18. We have in our judgment dated 24.05.2012 in LPA No.1090/2011 titled Central Board of Secondary Education Vs. Sh. Anil Kumar Kathpal, relying on the Institute of Chartered Accountants of India Vs. Shaunak H. Satya (2011) 8 SCC 781 held that in achieving the objective of transparency and accountability of the RTI Act, other equally important public interests including preservation of confidentiality of sensitive information are not to be ignored or sacrificed and that it has to be ensured that revelation of information in actual practice, does not harm or adversely affect other public interests including of preservation of confidentiality of sensitive information. Thus, disclosure of, marks which though existed, but were replaced by grades, was not allowed. Purposive, not literal interpretation of the RTI Act was advocated.
19. We may further add that even in Central Board of Secondary Education Vs. Aditya Bandopadhyay (2011) 8 SCC 497 that Apex Court though holding that an examining body does not hold evaluated answer books in fiduciary relationship also held that the RTI Act seeks to bring about a balance between two conflicting interests, as harmony between them is essential for preserving democracy i.e. of transparency and accountability on one hand and public interest on the other hand. It was further held that when Section 8 exempts certain information, it should not be considered to be a fetter on the Right to Information, but an equally important provision protecting other public interests essential for fulfillment and preservation of democratic ideas. The Supreme Court further observed that it is difficult to visualize and enumerate all types of information which require to be exempted from disclosure in public interest and the legislature has in Section 8 however made an attempt to do so. It was thus held that while interpreting the said exemptions a purposive construction involving a reasonable and balanced approach ought to be adopted. It was yet further held that indiscriminate and impractical demands under RTI Act for disclosure of all and sundry information, unrelated to transparency and accountability would be counter productive and the RTI Act should not be allowed to be misused or abused.

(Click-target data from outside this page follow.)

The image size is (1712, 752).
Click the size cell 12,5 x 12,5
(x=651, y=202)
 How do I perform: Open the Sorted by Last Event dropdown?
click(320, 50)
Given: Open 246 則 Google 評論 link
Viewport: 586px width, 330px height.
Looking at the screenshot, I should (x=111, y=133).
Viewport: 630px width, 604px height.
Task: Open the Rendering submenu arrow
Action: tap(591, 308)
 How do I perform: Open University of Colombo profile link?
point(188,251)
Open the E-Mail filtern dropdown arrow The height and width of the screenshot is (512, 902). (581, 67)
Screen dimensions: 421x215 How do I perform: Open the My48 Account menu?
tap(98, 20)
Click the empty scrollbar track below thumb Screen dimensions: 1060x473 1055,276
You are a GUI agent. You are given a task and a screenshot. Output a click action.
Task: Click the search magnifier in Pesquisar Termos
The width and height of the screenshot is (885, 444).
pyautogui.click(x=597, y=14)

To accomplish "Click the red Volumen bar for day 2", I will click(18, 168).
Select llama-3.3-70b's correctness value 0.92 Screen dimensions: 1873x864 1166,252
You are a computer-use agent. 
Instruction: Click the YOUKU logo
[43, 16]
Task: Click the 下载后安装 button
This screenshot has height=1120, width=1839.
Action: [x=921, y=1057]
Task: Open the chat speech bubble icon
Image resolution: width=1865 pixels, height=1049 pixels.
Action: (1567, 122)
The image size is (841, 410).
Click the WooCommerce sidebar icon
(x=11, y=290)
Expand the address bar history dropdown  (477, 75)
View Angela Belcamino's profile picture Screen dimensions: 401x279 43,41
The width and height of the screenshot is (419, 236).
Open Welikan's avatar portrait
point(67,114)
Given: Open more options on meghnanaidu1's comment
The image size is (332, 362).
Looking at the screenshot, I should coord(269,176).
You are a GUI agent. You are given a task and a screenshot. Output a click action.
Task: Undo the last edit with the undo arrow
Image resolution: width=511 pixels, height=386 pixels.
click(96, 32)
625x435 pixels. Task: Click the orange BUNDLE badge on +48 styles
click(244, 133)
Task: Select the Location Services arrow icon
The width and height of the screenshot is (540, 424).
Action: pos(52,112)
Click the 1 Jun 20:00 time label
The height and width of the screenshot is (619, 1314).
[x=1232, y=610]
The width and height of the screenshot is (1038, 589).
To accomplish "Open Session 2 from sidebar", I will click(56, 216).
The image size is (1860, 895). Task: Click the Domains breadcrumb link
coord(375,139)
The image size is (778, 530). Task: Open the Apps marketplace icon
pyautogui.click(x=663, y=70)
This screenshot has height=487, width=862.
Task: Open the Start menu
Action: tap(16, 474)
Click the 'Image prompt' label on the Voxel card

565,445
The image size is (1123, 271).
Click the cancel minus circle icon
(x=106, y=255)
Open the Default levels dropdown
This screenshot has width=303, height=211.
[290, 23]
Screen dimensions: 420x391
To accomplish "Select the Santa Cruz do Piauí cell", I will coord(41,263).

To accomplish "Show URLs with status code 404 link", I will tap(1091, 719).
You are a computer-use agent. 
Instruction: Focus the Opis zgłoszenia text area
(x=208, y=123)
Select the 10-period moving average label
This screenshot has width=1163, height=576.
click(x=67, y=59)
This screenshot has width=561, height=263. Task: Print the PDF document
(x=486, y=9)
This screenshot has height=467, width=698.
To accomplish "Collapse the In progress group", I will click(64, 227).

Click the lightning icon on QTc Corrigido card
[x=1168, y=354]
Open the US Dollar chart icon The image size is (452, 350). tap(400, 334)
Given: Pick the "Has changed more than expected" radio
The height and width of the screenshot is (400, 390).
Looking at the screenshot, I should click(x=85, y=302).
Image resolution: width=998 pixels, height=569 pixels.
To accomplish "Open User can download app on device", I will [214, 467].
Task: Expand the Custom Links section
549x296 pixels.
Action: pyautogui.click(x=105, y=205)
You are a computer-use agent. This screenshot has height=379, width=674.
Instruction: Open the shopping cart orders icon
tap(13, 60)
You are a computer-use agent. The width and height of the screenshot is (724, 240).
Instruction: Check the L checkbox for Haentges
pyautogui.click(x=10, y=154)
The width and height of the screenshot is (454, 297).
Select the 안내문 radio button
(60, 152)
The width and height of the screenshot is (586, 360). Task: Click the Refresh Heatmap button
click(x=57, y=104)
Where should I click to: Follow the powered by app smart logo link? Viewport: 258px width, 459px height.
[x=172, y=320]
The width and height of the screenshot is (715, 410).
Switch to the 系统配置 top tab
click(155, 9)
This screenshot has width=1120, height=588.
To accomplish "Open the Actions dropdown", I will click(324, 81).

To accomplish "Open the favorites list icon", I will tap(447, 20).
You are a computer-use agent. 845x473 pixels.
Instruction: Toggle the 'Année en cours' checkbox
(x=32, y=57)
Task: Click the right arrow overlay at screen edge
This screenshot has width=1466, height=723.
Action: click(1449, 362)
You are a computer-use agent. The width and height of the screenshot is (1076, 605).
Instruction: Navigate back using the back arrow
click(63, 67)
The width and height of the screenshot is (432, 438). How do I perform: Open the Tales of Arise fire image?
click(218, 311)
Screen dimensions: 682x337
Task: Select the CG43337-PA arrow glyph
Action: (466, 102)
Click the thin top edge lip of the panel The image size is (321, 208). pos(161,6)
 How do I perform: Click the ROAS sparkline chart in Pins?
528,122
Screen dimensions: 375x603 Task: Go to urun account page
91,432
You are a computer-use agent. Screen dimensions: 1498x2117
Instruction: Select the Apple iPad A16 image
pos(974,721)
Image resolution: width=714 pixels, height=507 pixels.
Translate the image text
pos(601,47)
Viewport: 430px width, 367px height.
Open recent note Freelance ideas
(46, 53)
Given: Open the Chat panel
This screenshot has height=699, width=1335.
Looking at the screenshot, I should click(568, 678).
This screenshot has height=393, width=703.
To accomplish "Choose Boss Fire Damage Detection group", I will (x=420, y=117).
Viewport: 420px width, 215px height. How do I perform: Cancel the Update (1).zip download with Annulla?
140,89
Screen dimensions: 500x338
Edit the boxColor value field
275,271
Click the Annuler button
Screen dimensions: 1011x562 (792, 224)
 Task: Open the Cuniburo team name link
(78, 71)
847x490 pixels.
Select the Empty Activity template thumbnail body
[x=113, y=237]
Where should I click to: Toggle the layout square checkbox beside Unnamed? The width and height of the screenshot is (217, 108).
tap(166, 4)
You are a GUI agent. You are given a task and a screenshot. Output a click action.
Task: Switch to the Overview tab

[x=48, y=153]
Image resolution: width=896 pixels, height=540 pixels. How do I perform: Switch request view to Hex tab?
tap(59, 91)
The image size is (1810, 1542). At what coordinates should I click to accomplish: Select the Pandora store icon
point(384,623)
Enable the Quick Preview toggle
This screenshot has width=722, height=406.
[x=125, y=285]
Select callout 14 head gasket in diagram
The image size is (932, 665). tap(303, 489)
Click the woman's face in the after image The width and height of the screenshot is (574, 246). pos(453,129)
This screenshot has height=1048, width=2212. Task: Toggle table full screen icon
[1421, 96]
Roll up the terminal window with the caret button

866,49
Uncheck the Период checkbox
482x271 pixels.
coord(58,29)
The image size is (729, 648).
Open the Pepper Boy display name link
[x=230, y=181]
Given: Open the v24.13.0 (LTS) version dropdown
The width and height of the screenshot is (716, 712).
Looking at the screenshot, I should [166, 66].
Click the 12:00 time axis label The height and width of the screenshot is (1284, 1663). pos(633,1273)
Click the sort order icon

20. The information seeker as aforesaid is not the examinee himself. The possibility of the information seeker being himself or having acted at the instance of a coaching institute or a publisher and acting with the motive of making commercial gains from such information also cannot be ruled out. The said fact also distinguishes the present from the context in which Shaunak H. Satya (supra) was decided. There are no questions of transparency and accountability in the present case.
21. When we apply the tests aforesaid to the factual scenario as urged by the appellants and noted above, the conclusion is irresistible that it is not in public interest that the information sought be divulged and the information sought is such which on a purposive construction of Section 8 is exempt from disclosure.
22. We therefore allow this appeal and set aside the orders of the CIC directing the appellant to disclose the information and the order of the learned Single Judge dismissing the writ petition preferred by the appellant. No order as to costs.